Berenger had a feeling that this would be a day he would remember when he spoke to Imbert and had to threaten the man of the consequences if there was more trouble between him and Robin. Later, staring down at the remains of the bridge over the River Cher, he knew he would have good cause.
Uprights were leaning drunkenly, and even as the army watched, the last hammer blows broke the final supports. As Berenger stared, he saw the last sections of the bridge move slowly from the verticals and begin to fall into the waters, individual planks pulling away from the rest of the structure, then the heavy beams that took the full weight of the bridge, all traffic tumbling after them, and the whole of the main roadway floating away like a vast barge. At last, the noise of hammering and then cries and the sound of wood rending and tearing came to them on the air.
‘That looks like the furthest extent of our ride,’ Robin said.

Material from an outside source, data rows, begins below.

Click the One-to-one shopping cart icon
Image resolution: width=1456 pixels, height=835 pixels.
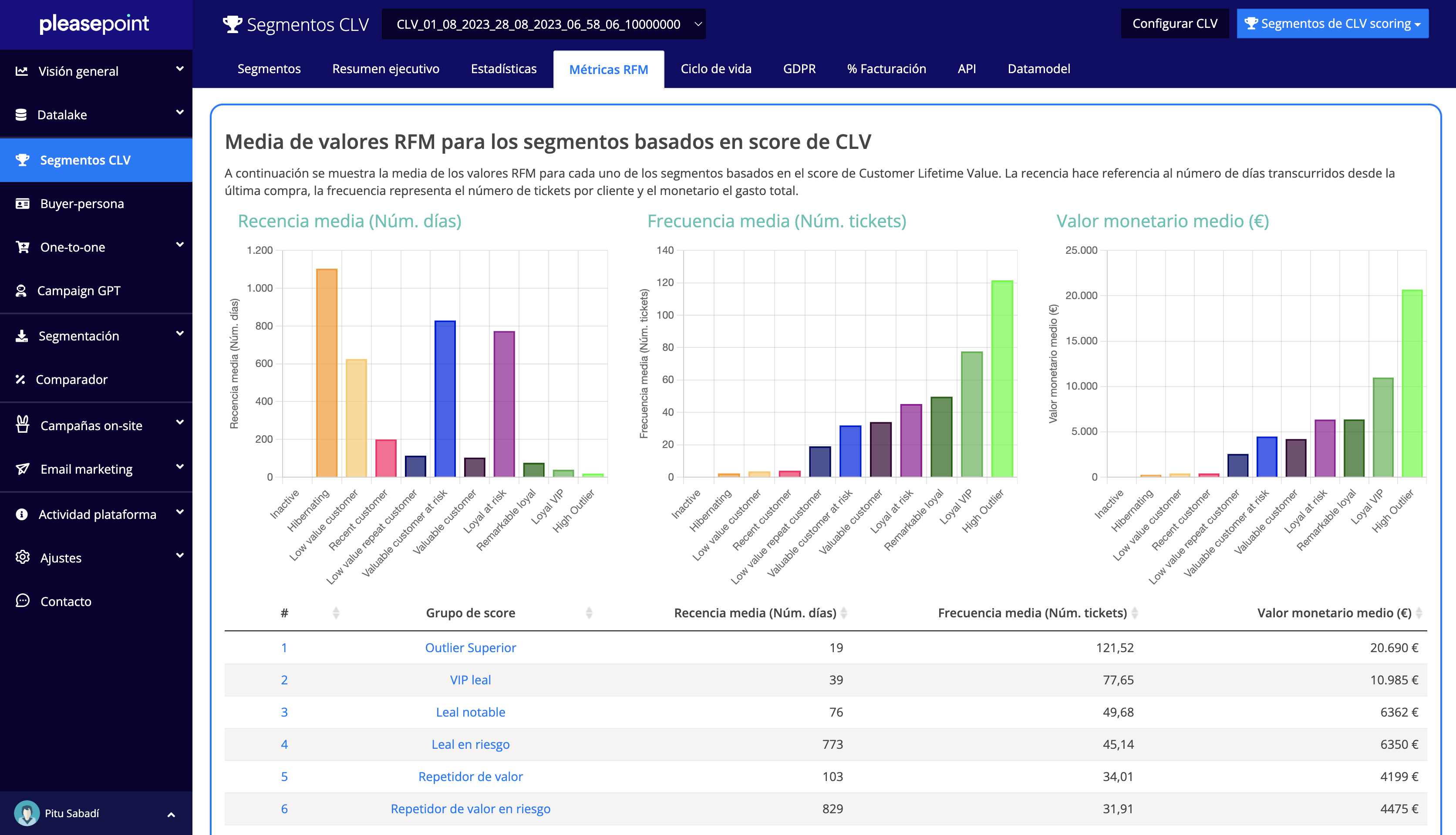(x=22, y=247)
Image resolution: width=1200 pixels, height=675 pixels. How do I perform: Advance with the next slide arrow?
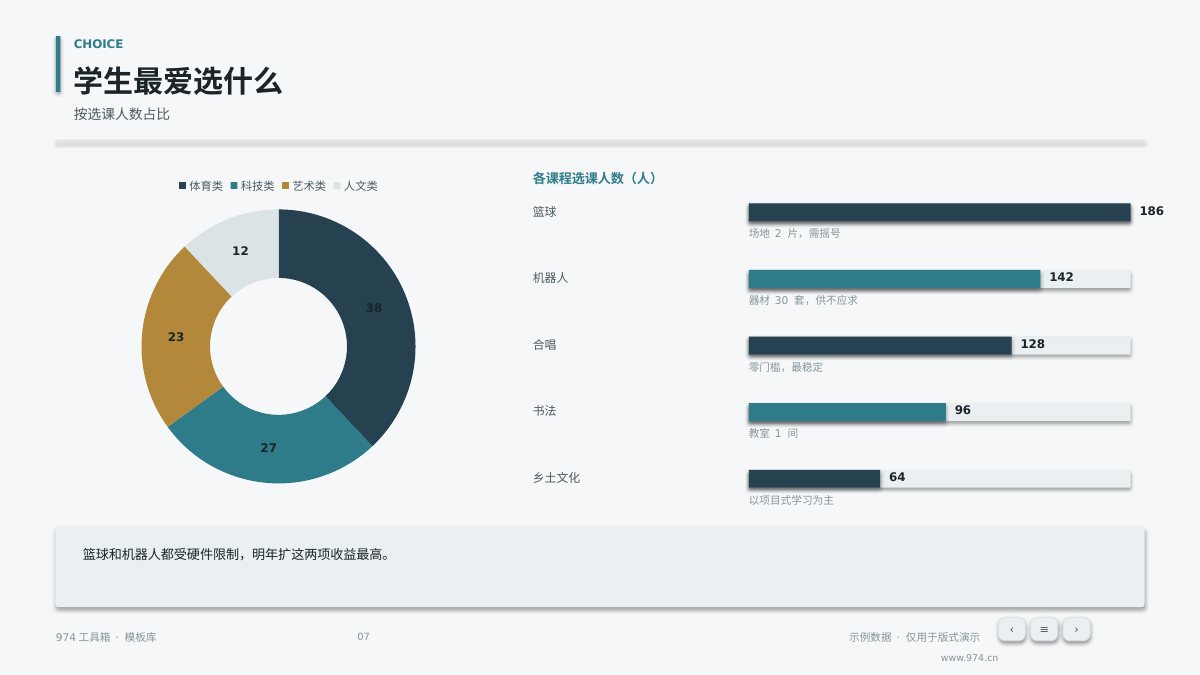coord(1076,629)
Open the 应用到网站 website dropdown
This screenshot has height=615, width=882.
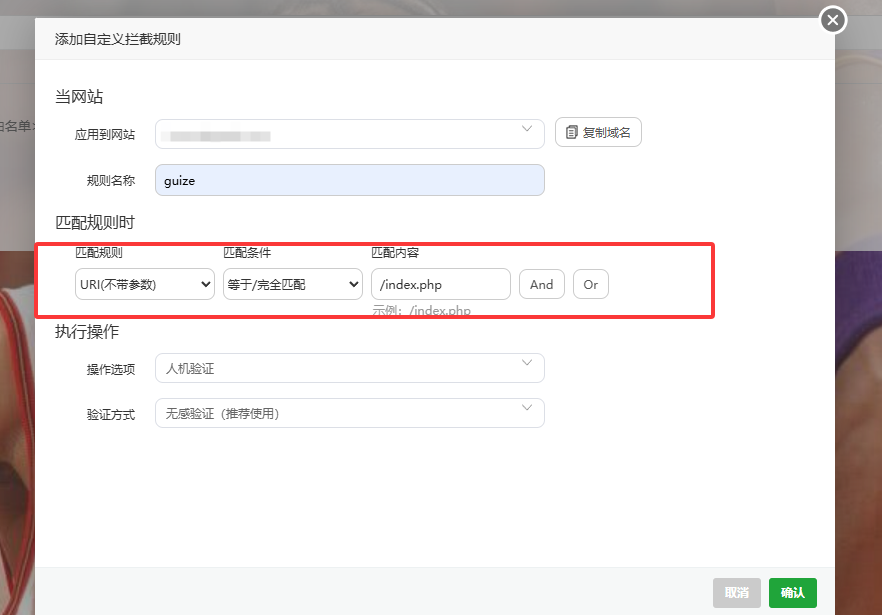350,131
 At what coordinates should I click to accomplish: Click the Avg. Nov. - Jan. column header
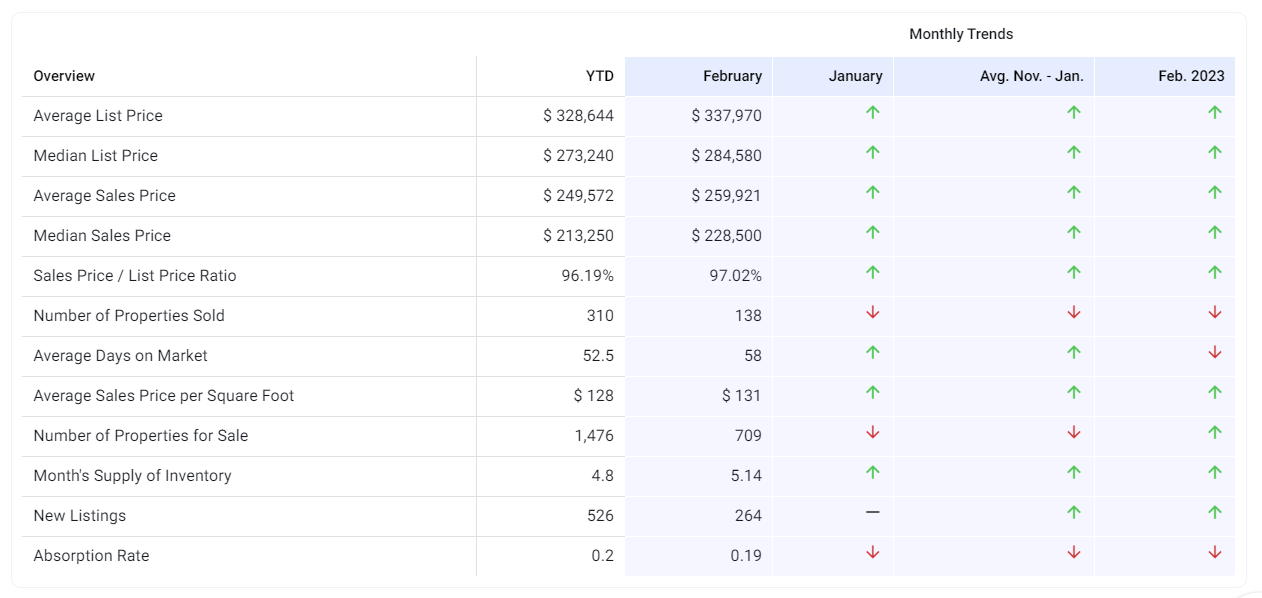1031,76
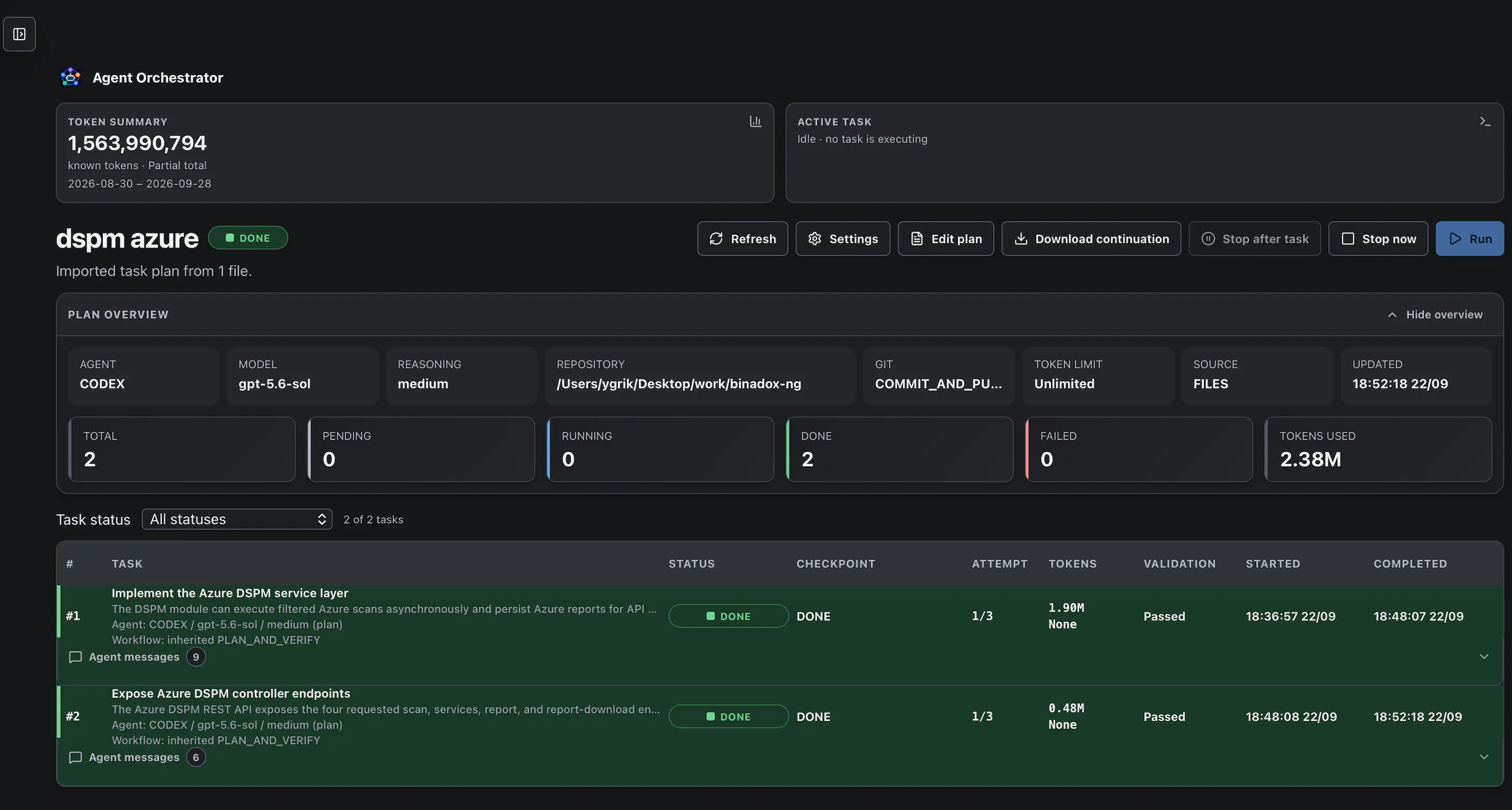Open the token summary chart icon
This screenshot has height=810, width=1512.
tap(755, 121)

Berenger glanced at him. ‘You think so? If there’s a town up there, and there’s a river here, that means someone used to cross the river before the bridge was built. So, somewhere down there is a ford. All we have to do is find it.’
‘A ford?’ Robin said. ‘Over that river? It’s huge!’
‘Not as big as the Seine when we crossed that ten years ago,’ Berenger said. As he spoke, the command to proceed came, and before long Berenger was being called to the front.
‘Sir?’
The Captal looked as though he was ready to beat to death the first man who answered back or who seemed to thwart him. ‘I want to know . . . How can we cross that river? We must get to Vierzon on the other side.’